Alors est-il possible d’appréhender les textes bibliques dans notre langue, ici le français, sans l’hébreu, sans la pensée hébraïque ? La réponse est non. Et comment appréhender la pensée hébraïque sans passer par ses principaux écrits, écrits qui rappelons le proviennent de la transmission orale depuis des millénaires ? C’est impossible que cela nous plaise ou non. Passer par les maîtres d’Israël oui, oui MAIS, car ici aussi se trouve un MAIS. MAIS pas sans le Dévoilement par le Saint-Esprit, car c’est l’Esprit du Seigneur qui nous enseigne toutes choses comme cela nous est rapporté dans l’évangile de Jean, oui c’est l’Esprit du Seigneur qui va mettre la lumière et le dévoilement sur les sublimes merveilles des secrets de la Torah et cela ne va pas rester figé dans le passé, tout ne sera pas repris d’ailleurs, car une partie n’est pas pour nous en Yeshoua, mais cela va aller beaucoup plus loin, oui beaucoup plus loin.
Et pourquoi est-ce ainsi ? La réponse est extrêmement simple : CAR LE SEIGNEUR L’A VOULU AINSI ET C’EST TOUT, Nekouda, point final comme dirait nos demi-frères hébreux.
Je cite à nouveau l’objet de notre sujet : « LE TEXTE BIBLIQUE SE SUFFIT AMPLEMENT À LUI-MÊME »
Oui, mais alors il faut tout prendre et en particulier Israël.
Et voici en résumé succinct ce que nous dit le TEXTE BIBLIQUE QUI SE SUFFIT AMPLEMENT À LUI-MÊME :
1. Les oracles de Dieu ont été confié aux juifs (Romains 3.2).
2. Les dons et l’appel de Dieu sont irrévocables (Romains 11.29).
3. Les Israélites, à qui appartiennent l’adoption, et la gloire, et les alliances, et la loi, et le culte, et les promesses, et les patriarches, (Romains 9.4-5)
4. Le salut vient des juifs (Jean 4.22)
5. Ils se convertiront tous après que leur chute ait été la richesse du monde (Romains 11.12).
Le Seigneur n’a jamais abandonné Israël et sa finalité sera glorieuse (voir Esaïe et Ezéquiel en particulier), nous pourrions également parler du rétablissement de toutes choses selon Actes 3.21.

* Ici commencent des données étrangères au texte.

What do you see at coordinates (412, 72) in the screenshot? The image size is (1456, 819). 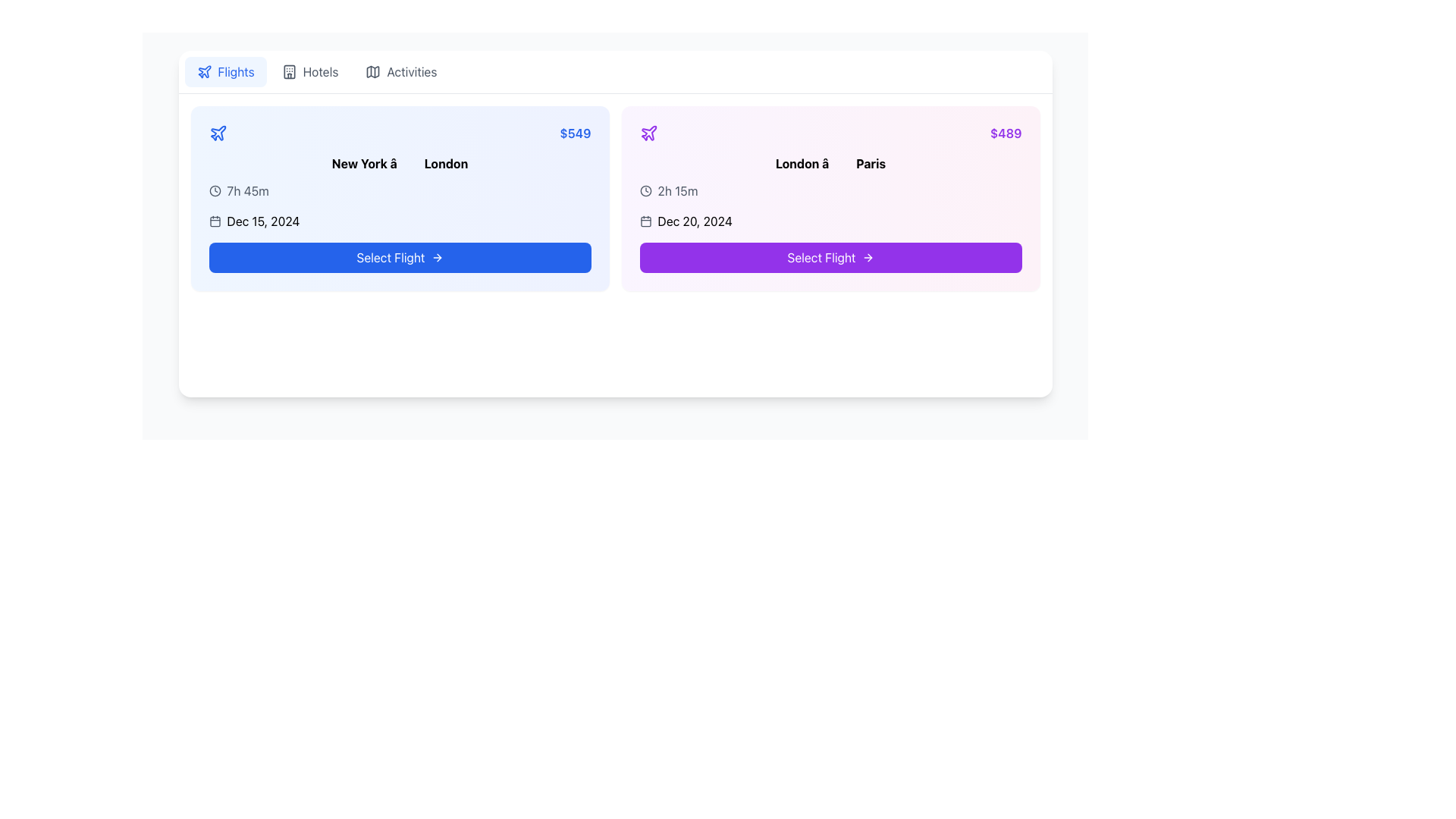 I see `the non-interactive text label located in the top navigation bar, positioned to the right of the 'Hotels' element` at bounding box center [412, 72].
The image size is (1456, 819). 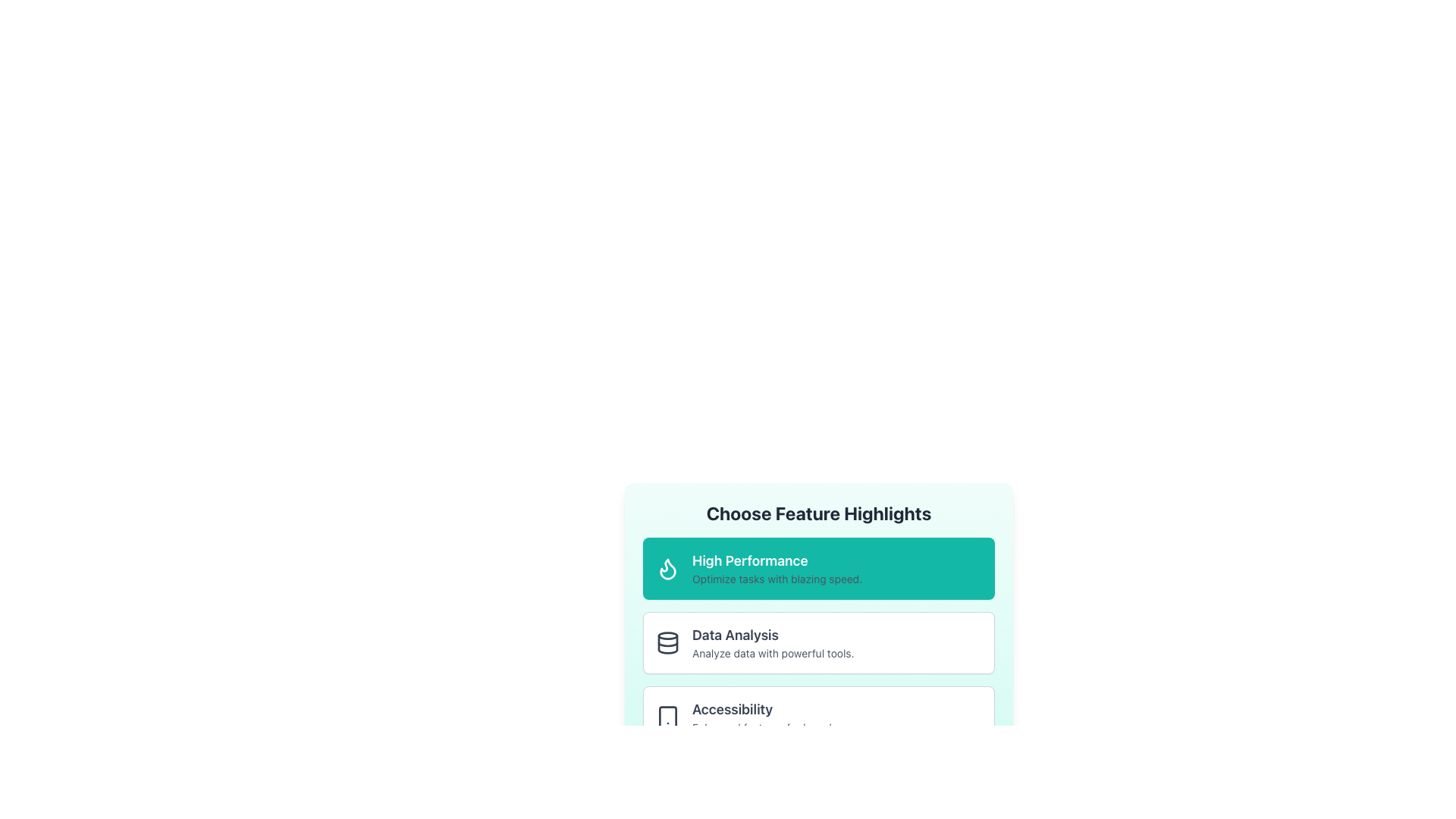 What do you see at coordinates (777, 561) in the screenshot?
I see `the bold, large text label that reads 'High Performance', which is positioned at the top of a green rectangular section` at bounding box center [777, 561].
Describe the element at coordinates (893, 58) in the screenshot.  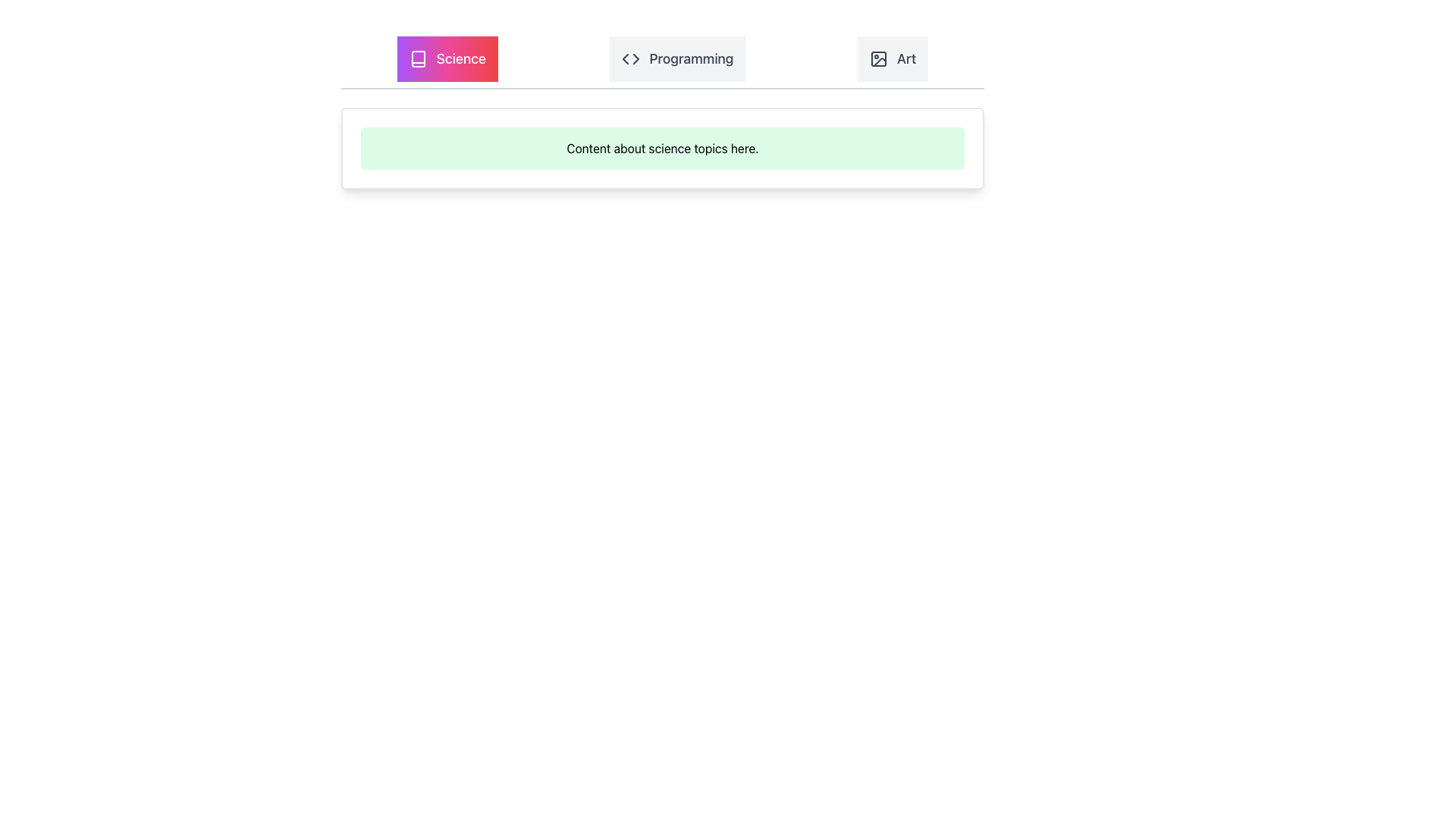
I see `the 'Art' tab in the tab group` at that location.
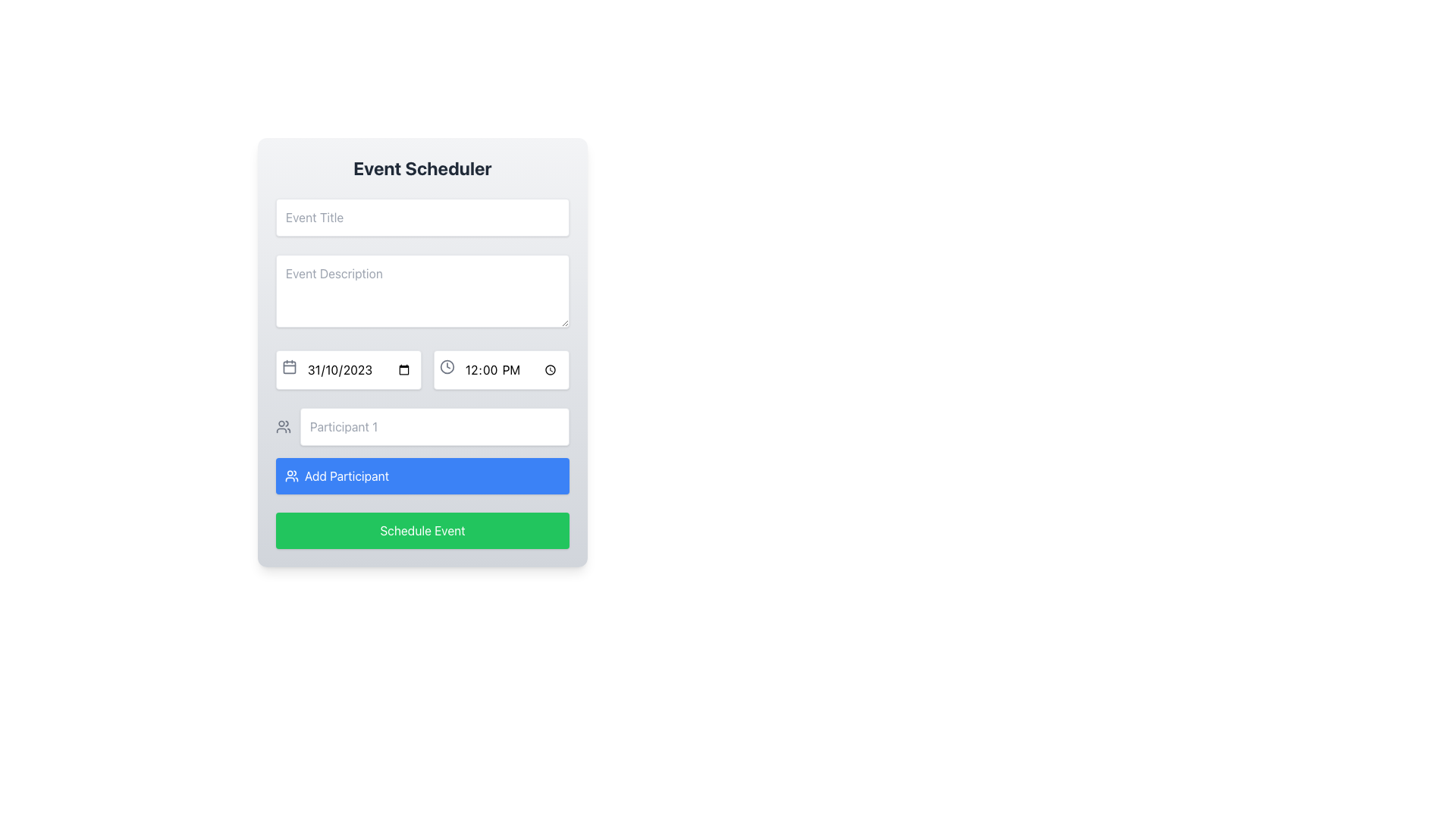  What do you see at coordinates (501, 370) in the screenshot?
I see `the time input` at bounding box center [501, 370].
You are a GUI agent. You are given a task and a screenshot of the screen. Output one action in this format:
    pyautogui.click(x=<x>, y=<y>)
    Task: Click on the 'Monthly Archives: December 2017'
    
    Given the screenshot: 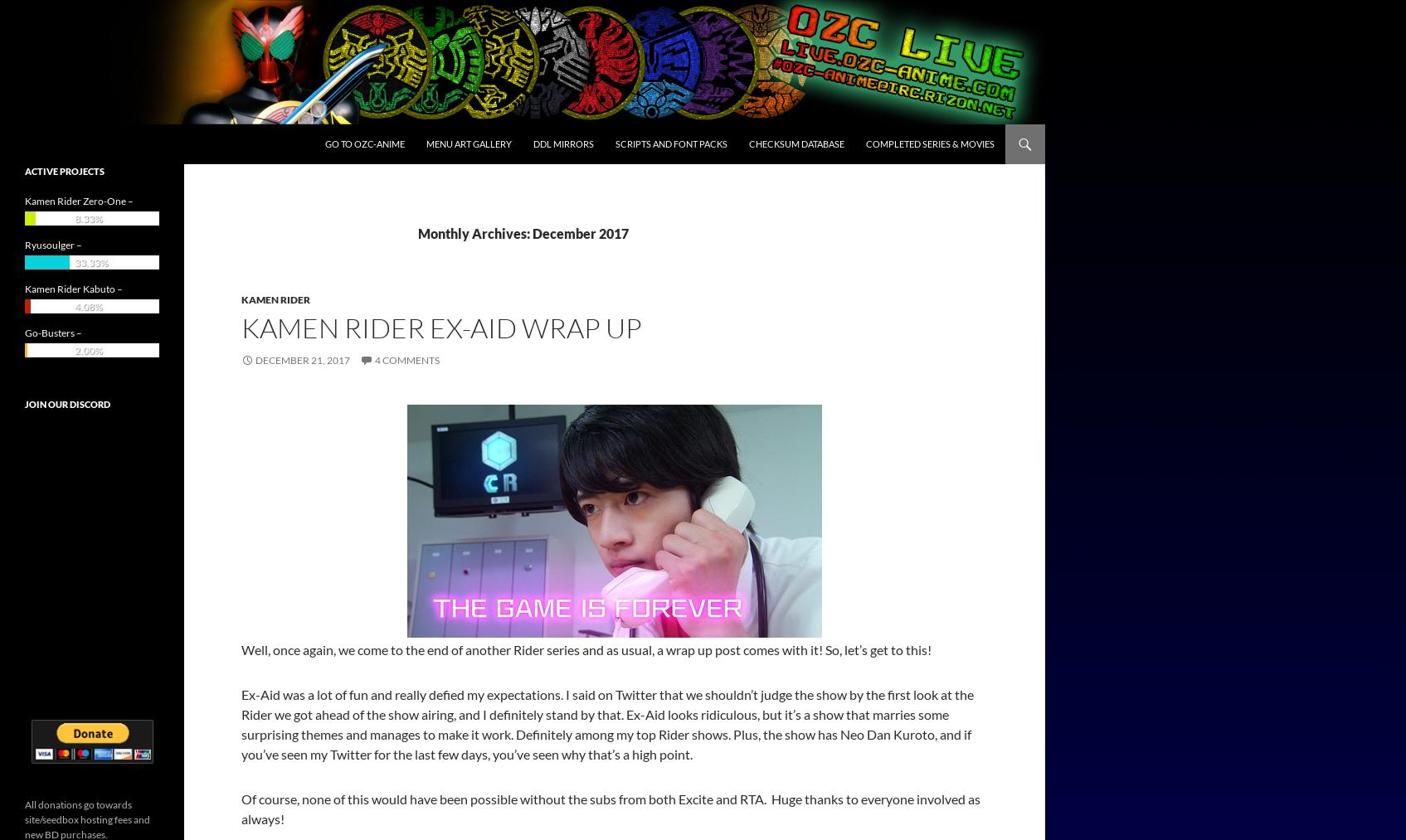 What is the action you would take?
    pyautogui.click(x=523, y=232)
    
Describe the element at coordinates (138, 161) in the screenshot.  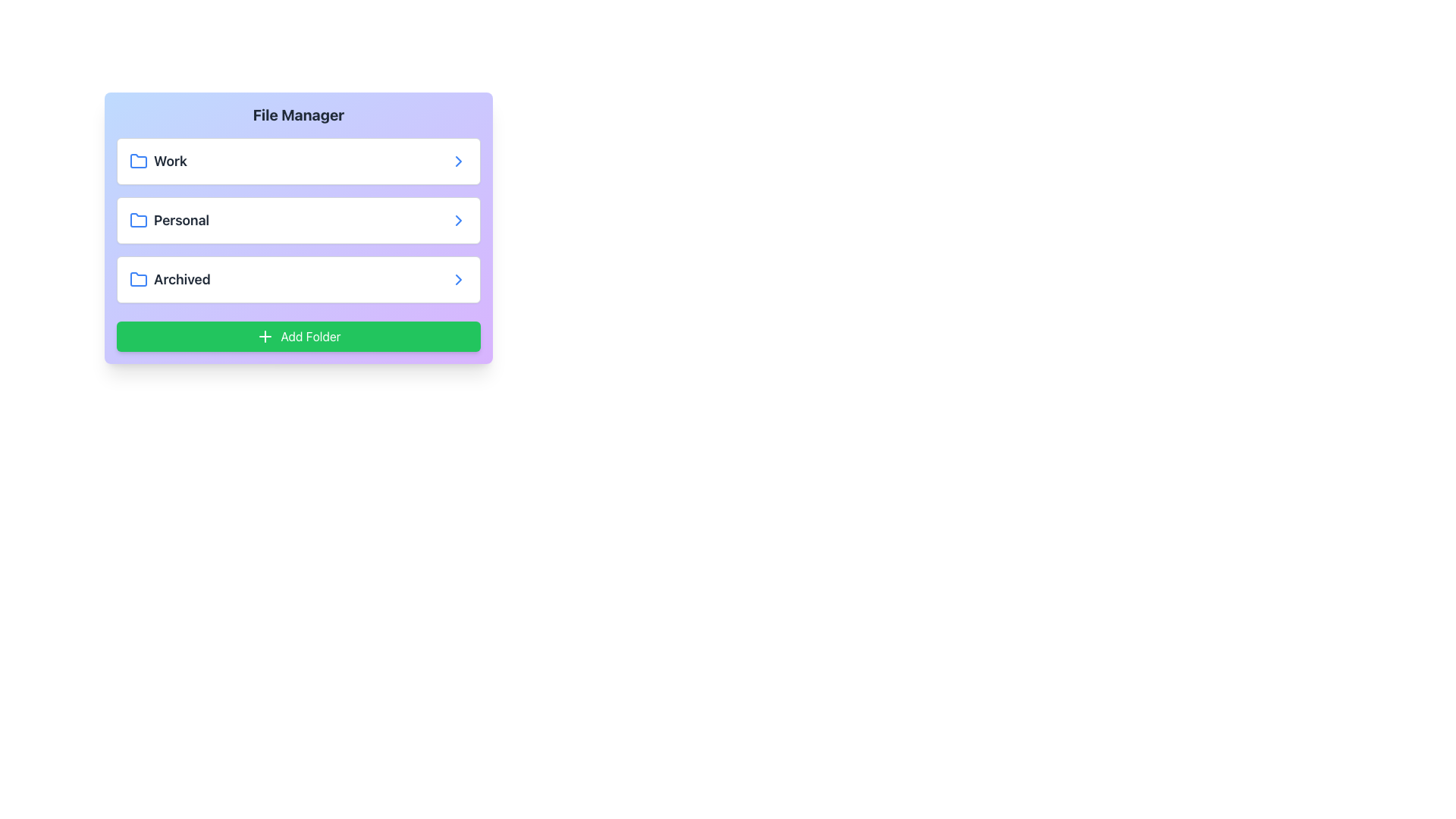
I see `the folder icon located to the left of the text 'Work' in the file manager section` at that location.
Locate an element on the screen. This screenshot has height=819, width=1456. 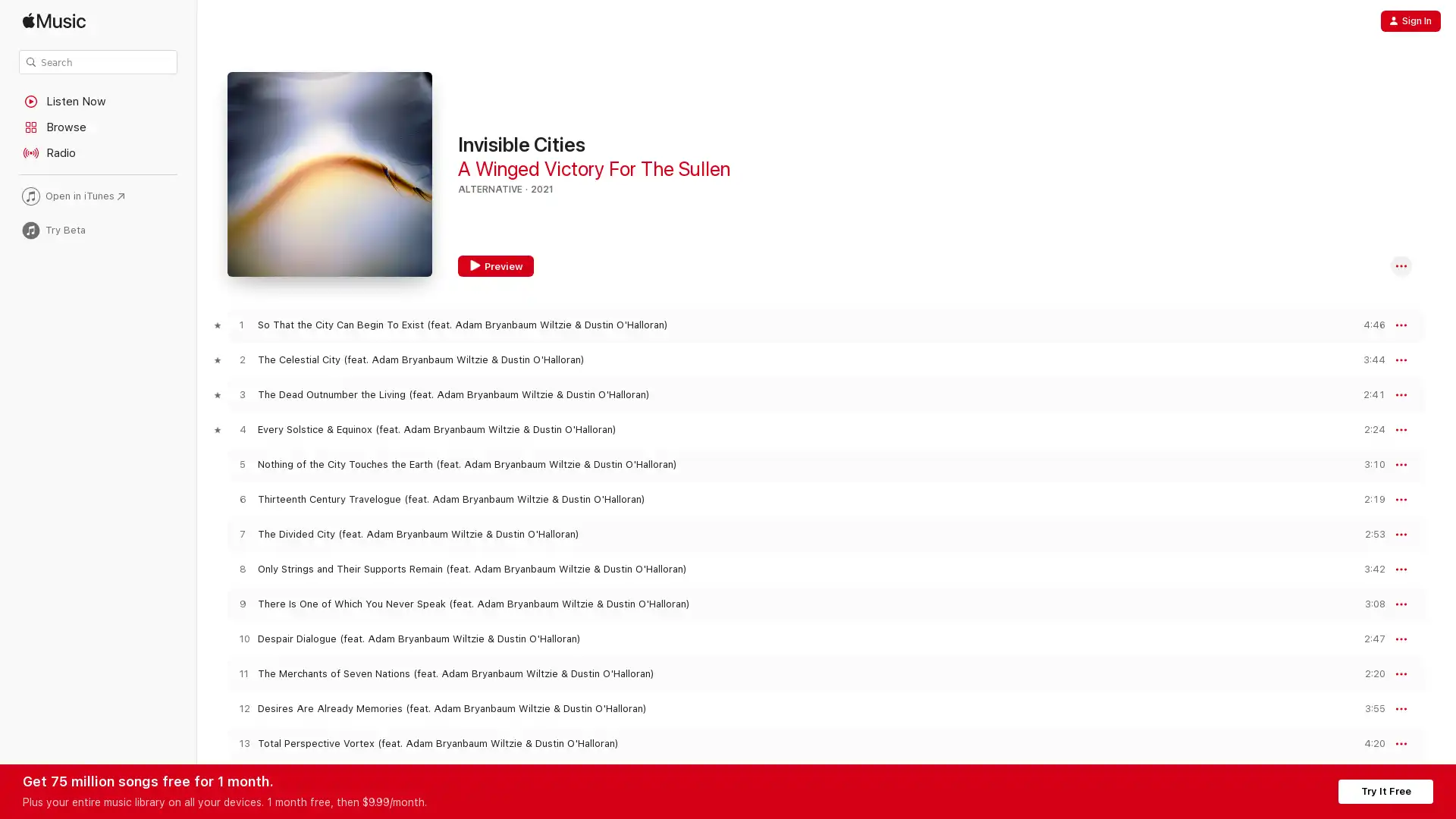
Play is located at coordinates (241, 673).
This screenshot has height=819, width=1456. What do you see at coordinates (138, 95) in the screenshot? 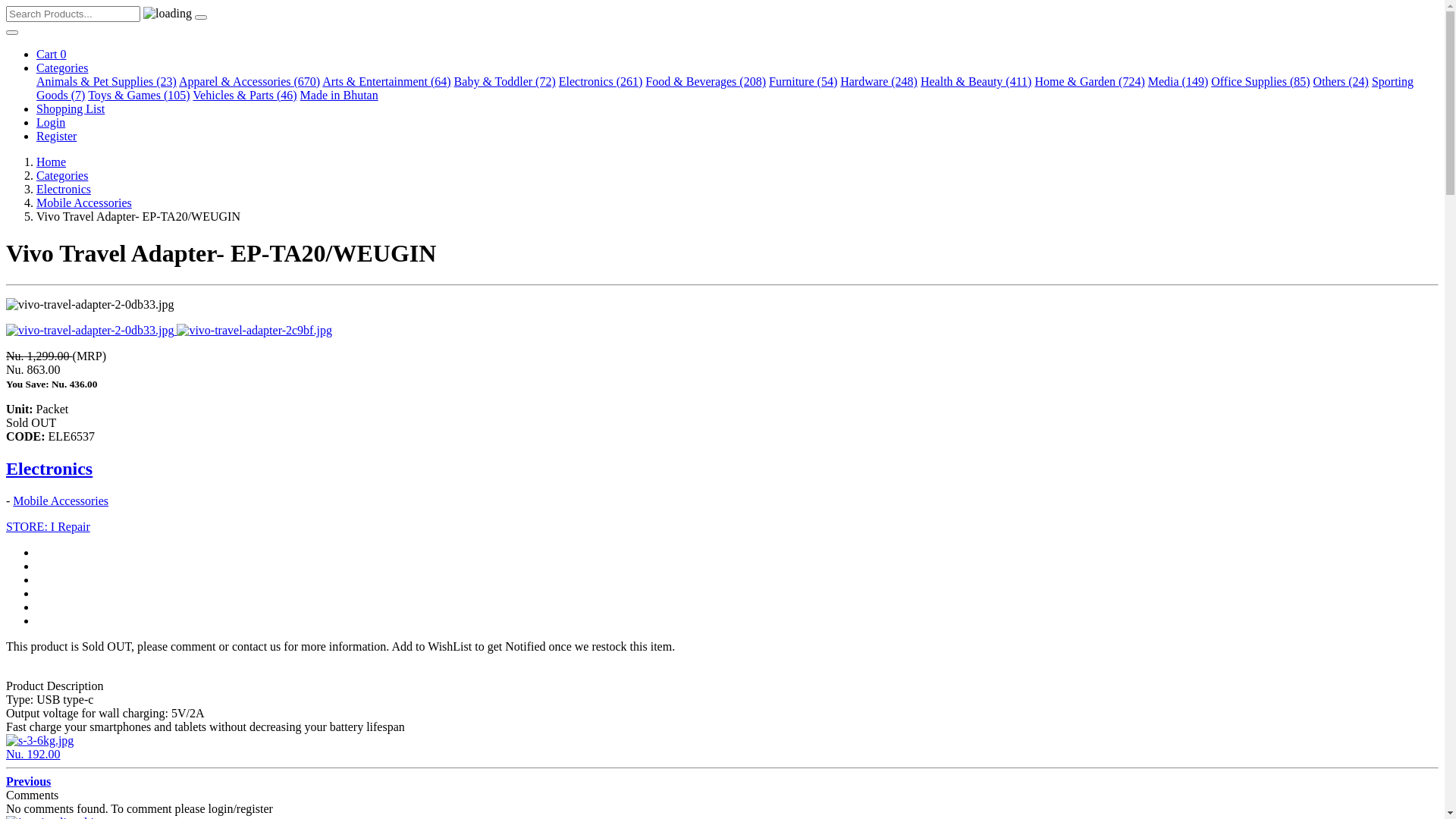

Alors, oui, je suis totalement convaincu que les maitres d’Israël ont écrit pour nous qui arrivons à la fin des temps selon le livre de Daniel, à nous de discerner ce qu’il convient de prendre ou non, d’où la nécessité d’être rempli de l’Esprit du Seigneur. Après 2’000 ans de mise à l’écart, de mépris et de jugements, il est temps que l’Eglise revienne à ses origines et ses origines sont hébraïques, il n’y en a pas d’autres.
Fraternellement, oui je te le dis fraternellement alors puisses-tu le percevoir ainsi et saisir de quoi nous parlons.
J’ai de la peine à me relire en reprenant du service, mais je post pour ne pas tarder à nouveau.